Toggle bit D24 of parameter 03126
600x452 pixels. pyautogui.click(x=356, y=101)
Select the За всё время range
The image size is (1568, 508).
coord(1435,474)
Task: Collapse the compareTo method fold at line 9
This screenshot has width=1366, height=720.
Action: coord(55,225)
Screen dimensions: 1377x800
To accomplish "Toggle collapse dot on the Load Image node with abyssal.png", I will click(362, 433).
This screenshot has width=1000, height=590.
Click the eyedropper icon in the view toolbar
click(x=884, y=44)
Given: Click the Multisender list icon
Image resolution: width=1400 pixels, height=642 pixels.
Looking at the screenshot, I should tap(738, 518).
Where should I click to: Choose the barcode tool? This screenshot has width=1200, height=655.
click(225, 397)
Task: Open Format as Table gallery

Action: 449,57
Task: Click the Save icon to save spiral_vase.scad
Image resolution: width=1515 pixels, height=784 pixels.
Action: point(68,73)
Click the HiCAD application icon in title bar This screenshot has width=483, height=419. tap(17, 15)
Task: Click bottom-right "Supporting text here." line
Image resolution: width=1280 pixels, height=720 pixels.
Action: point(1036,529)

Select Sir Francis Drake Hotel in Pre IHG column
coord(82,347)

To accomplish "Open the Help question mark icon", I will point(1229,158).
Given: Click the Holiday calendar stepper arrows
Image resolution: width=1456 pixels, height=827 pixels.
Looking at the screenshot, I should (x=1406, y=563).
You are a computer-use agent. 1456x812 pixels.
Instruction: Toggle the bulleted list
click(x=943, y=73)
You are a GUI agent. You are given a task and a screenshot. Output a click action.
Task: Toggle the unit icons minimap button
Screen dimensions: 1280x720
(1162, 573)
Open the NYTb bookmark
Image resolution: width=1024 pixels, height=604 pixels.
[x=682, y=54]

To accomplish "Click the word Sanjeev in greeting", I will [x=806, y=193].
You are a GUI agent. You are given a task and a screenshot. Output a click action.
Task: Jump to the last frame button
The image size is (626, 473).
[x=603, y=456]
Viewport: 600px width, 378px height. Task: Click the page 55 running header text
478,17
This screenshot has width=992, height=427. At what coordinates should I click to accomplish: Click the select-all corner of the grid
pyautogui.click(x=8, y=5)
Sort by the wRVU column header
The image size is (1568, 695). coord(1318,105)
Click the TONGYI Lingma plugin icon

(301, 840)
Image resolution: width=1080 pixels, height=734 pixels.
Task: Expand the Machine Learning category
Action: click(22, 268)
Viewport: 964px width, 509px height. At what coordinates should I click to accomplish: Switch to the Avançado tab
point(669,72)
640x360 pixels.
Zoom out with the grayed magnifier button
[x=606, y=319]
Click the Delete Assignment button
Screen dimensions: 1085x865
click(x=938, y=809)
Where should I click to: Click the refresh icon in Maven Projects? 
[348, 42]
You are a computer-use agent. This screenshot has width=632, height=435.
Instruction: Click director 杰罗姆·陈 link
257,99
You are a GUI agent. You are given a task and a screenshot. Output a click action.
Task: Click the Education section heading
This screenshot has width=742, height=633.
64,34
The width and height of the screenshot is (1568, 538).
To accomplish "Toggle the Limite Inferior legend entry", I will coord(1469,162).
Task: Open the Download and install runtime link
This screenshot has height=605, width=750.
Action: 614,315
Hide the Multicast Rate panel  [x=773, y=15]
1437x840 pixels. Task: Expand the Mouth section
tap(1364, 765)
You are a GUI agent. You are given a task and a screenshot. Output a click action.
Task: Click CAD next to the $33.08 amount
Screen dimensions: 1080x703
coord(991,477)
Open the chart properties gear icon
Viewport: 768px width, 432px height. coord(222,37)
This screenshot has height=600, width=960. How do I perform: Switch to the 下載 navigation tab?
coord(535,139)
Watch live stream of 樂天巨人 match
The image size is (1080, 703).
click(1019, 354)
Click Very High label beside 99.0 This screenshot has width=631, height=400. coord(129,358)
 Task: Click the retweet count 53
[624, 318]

........

**GIVEN PROBLEM**
Rewrite all of the material above, changing "Screen dimensions" to "Display size" everywhere it occurs and leaving everything else untouched.

**REPLY TO THE EXERCISE**
Toggle bit D24 of parameter 03126
600x452 pixels. pyautogui.click(x=356, y=101)
Select the За всё время range
The image size is (1568, 508).
coord(1435,474)
Task: Collapse the compareTo method fold at line 9
This screenshot has width=1366, height=720.
Action: coord(55,225)
Display size: 1377x800
To accomplish "Toggle collapse dot on the Load Image node with abyssal.png", I will click(362, 433).
This screenshot has width=1000, height=590.
Click the eyedropper icon in the view toolbar
click(x=884, y=44)
Given: Click the Multisender list icon
Image resolution: width=1400 pixels, height=642 pixels.
Looking at the screenshot, I should tap(738, 518).
Where should I click to: Choose the barcode tool? This screenshot has width=1200, height=655.
click(225, 397)
Task: Open Format as Table gallery

Action: 449,57
Task: Click the Save icon to save spiral_vase.scad
Image resolution: width=1515 pixels, height=784 pixels.
Action: point(68,73)
Click the HiCAD application icon in title bar This screenshot has width=483, height=419. tap(17, 15)
Task: Click bottom-right "Supporting text here." line
Image resolution: width=1280 pixels, height=720 pixels.
Action: point(1036,529)

Select Sir Francis Drake Hotel in Pre IHG column
coord(82,347)

To accomplish "Open the Help question mark icon", I will point(1229,158).
Given: Click the Holiday calendar stepper arrows
Image resolution: width=1456 pixels, height=827 pixels.
Looking at the screenshot, I should (x=1406, y=563).
You are a computer-use agent. 1456x812 pixels.
Instruction: Toggle the bulleted list
click(x=943, y=73)
You are a GUI agent. You are given a task and a screenshot. Output a click action.
Task: Toggle the unit icons minimap button
Display size: 1280x720
(1162, 573)
Open the NYTb bookmark
Image resolution: width=1024 pixels, height=604 pixels.
[x=682, y=54]

To accomplish "Click the word Sanjeev in greeting", I will [x=806, y=193].
You are a GUI agent. You are given a task and a screenshot. Output a click action.
Task: Jump to the last frame button
The image size is (626, 473).
[x=603, y=456]
Viewport: 600px width, 378px height. Task: Click the page 55 running header text
478,17
This screenshot has width=992, height=427. At what coordinates should I click to accomplish: Click the select-all corner of the grid
pyautogui.click(x=8, y=5)
Sort by the wRVU column header
The image size is (1568, 695). coord(1318,105)
Click the TONGYI Lingma plugin icon

(301, 840)
Image resolution: width=1080 pixels, height=734 pixels.
Task: Expand the Machine Learning category
Action: click(22, 268)
Viewport: 964px width, 509px height. At what coordinates should I click to accomplish: Switch to the Avançado tab
point(669,72)
640x360 pixels.
Zoom out with the grayed magnifier button
[x=606, y=319]
Click the Delete Assignment button
Display size: 1085x865
click(x=938, y=809)
Where should I click to: Click the refresh icon in Maven Projects? 
[348, 42]
You are a computer-use agent. This screenshot has width=632, height=435.
Instruction: Click director 杰罗姆·陈 link
257,99
You are a GUI agent. You are given a task and a screenshot. Output a click action.
Task: Click the Education section heading
This screenshot has width=742, height=633.
64,34
The width and height of the screenshot is (1568, 538).
To accomplish "Toggle the Limite Inferior legend entry", I will coord(1469,162).
Task: Open the Download and install runtime link
This screenshot has height=605, width=750.
Action: 614,315
Hide the Multicast Rate panel  [x=773, y=15]
1437x840 pixels. Task: Expand the Mouth section
tap(1364, 765)
You are a GUI agent. You are given a task and a screenshot. Output a click action.
Task: Click CAD next to the $33.08 amount
Display size: 1080x703
coord(991,477)
Open the chart properties gear icon
Viewport: 768px width, 432px height. coord(222,37)
This screenshot has height=600, width=960. How do I perform: Switch to the 下載 navigation tab?
coord(535,139)
Watch live stream of 樂天巨人 match
The image size is (1080, 703).
click(1019, 354)
Click Very High label beside 99.0 This screenshot has width=631, height=400. coord(129,358)
 Task: Click the retweet count 53
[624, 318]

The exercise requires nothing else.